Your reply should consist solely of the number of lines in the data that contain "folder".

══ DATA RECORDS

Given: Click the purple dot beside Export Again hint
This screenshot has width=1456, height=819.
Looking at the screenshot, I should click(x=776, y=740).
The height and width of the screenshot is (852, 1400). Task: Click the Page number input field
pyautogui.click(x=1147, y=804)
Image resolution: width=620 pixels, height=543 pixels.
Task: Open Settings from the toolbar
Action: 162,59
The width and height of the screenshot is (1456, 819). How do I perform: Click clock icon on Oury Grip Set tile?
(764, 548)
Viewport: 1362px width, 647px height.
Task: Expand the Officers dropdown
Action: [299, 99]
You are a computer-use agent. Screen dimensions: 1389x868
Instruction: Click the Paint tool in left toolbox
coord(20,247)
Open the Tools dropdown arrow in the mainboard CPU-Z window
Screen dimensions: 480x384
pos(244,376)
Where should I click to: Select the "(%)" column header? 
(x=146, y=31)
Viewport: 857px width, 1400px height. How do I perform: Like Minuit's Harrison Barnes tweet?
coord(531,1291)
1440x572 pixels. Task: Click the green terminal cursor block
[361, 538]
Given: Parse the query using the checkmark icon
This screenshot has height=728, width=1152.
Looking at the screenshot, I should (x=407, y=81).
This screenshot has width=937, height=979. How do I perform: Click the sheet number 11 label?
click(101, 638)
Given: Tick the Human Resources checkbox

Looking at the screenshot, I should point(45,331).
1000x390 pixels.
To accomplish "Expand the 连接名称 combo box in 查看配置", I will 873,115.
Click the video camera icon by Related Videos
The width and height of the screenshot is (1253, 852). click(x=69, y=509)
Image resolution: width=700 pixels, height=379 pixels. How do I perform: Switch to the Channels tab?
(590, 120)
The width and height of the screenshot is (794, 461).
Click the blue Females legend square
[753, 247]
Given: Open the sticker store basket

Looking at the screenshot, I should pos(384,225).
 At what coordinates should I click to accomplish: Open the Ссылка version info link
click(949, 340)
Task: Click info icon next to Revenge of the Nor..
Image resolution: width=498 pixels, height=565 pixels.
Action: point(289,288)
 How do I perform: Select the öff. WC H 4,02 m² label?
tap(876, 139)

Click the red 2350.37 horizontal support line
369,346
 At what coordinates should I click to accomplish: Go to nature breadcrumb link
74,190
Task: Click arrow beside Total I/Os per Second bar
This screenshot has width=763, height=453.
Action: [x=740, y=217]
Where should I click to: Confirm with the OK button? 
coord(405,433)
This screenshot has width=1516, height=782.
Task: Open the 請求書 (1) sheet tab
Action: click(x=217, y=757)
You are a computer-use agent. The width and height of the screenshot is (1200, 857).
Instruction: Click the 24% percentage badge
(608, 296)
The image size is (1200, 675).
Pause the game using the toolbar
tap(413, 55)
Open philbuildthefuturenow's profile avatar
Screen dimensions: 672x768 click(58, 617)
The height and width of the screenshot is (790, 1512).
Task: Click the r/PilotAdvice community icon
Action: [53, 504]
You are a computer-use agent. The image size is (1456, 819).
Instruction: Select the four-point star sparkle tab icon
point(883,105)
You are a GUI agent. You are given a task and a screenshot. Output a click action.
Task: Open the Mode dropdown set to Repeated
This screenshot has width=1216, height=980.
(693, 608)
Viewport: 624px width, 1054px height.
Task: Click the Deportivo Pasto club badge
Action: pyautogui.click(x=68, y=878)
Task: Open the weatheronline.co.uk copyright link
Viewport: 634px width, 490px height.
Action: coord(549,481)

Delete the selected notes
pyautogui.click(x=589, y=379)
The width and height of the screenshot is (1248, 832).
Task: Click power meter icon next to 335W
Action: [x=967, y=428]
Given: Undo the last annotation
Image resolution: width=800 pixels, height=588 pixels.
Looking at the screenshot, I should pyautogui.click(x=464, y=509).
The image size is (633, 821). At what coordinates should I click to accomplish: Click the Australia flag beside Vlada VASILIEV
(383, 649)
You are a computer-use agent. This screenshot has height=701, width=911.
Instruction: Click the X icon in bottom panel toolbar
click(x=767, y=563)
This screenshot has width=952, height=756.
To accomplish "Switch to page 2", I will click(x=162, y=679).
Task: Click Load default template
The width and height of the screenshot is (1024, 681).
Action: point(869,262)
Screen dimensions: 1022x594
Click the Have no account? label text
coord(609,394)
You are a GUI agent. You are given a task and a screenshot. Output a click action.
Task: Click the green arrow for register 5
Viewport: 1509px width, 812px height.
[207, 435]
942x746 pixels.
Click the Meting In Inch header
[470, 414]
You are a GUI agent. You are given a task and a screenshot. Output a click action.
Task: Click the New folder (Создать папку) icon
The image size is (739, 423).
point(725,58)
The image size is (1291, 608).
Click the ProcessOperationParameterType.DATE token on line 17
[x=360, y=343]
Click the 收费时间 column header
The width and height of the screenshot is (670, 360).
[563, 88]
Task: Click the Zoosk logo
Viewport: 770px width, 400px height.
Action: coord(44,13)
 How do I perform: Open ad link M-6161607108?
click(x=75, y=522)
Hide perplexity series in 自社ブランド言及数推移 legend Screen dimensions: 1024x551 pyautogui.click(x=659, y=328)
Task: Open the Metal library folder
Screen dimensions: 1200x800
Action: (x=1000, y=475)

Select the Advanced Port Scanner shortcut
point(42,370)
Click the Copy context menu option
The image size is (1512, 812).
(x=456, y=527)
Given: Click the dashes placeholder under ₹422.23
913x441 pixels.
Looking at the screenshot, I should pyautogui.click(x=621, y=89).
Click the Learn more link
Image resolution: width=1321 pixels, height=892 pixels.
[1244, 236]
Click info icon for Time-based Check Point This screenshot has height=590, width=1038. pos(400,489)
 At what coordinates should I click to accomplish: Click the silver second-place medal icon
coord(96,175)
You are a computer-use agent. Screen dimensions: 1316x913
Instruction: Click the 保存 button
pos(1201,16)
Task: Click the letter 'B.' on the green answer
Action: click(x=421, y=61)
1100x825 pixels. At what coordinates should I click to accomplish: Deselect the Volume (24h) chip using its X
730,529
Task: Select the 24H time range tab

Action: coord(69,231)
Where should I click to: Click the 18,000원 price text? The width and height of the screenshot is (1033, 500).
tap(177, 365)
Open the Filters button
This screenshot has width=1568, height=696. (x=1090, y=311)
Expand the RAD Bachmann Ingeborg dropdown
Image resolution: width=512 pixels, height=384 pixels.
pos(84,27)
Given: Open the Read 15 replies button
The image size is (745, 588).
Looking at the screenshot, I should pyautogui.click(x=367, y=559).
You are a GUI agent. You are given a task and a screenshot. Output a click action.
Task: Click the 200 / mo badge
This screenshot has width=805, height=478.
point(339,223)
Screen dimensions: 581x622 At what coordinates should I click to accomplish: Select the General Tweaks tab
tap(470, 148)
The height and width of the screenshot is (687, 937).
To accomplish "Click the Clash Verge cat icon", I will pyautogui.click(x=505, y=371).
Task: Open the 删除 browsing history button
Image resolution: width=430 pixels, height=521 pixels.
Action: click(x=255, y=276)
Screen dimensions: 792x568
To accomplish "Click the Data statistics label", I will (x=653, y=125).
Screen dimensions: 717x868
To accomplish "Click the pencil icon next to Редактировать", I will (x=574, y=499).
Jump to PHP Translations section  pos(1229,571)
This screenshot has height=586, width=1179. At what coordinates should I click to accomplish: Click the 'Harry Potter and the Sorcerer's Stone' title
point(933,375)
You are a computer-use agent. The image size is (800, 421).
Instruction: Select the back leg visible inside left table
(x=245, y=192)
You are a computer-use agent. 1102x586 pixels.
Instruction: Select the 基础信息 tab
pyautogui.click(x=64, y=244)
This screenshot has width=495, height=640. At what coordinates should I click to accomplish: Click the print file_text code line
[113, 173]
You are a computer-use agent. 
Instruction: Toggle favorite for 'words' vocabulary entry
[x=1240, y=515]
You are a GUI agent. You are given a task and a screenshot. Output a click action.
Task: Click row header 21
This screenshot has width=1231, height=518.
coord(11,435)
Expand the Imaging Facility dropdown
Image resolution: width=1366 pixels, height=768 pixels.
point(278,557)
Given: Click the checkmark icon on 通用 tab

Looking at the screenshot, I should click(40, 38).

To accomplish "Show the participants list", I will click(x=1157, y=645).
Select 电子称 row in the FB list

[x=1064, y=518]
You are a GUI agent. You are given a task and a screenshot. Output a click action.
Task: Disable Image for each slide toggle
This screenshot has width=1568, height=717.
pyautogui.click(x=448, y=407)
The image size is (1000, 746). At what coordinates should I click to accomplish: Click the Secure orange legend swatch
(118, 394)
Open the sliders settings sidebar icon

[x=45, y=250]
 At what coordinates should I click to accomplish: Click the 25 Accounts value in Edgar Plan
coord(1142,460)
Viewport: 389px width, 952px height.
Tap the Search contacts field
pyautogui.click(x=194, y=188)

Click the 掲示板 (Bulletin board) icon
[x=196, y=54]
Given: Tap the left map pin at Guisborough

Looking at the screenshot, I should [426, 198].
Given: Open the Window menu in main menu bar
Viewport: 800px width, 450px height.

════

RESPONSE FOR THIS EXERCISE —
2